Namco’s Pro Yakyū Family Stadium, the first Nintendo baseball game you’d actually want to play (and the title that provided the foundation for RBI Baseball), got a pretty bare-bones PCE port. It’s the first baseball title on the system by about a month.
Namco had relased an arcade game with the same title a month or two previous to this, but this particular game has more in common with the Famicom original. It’s basically a slightly (very slightly) prettier version of the FC game, and it hasn’t aged well as a baseball simulation — fielder throws are maddeningly slow, and ground balls hit between second and third have a tendency to turn into inside-the-park home runs. But, like I said, it was the first really playable console baseball game, so it’s culturally important.

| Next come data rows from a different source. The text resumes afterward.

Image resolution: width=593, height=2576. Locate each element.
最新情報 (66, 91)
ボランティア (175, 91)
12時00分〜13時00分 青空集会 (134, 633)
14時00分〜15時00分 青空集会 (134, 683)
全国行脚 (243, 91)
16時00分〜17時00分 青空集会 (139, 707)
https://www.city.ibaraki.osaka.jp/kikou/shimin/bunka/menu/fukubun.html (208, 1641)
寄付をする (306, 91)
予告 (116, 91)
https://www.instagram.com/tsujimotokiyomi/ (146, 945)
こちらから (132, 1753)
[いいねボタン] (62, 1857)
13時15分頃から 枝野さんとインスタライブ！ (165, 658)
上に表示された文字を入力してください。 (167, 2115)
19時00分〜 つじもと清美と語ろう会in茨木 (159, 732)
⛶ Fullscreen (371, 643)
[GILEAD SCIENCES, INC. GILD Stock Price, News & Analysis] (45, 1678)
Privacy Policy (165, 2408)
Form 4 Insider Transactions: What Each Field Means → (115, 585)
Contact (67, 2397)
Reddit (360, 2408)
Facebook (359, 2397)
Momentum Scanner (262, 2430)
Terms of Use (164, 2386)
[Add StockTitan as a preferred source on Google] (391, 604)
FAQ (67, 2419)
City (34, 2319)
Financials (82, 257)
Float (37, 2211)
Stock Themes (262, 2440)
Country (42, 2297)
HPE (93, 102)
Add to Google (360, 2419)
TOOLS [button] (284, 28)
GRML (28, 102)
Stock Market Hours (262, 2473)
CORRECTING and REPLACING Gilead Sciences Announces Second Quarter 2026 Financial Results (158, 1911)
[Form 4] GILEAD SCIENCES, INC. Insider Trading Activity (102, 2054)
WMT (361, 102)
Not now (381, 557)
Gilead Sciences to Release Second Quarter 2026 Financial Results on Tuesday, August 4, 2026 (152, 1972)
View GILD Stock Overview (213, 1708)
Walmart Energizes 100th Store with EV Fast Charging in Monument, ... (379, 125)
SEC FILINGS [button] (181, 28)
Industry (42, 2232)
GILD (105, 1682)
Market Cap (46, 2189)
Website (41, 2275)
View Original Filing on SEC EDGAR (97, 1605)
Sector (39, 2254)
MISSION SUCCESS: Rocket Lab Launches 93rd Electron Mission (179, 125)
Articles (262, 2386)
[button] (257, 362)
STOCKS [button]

Family/World Stadium from this era featured ten teams — nine loosely based off Japanese pro baseball clubs, and the mythical Namco Stars whose roster is filled with characters from older Namco games. Neither teams nor names are licensed at this point (that didn’t happen until 1992), and some of the teams are amalgams of real clubs — the “R” team, short for “Railways,” is built from a mix of players for the three clubs owned by rail companies at the time: the Kintetsu Buffaloes (defunct in 2004), Nankai Hawks (now Fukuoka Softbank Hawks) and Hankyu Braves (now the Orix Buffaloes). There are also a few hidden teams accessible via passwords, ranging from all-time greats to clubs where everyone’s named after other Famicom and/or arcade games.
One other note: World Stadium takes place in a domed stadium highly reiminiscent of the Tokyo Dome, which opened two months before the game was released.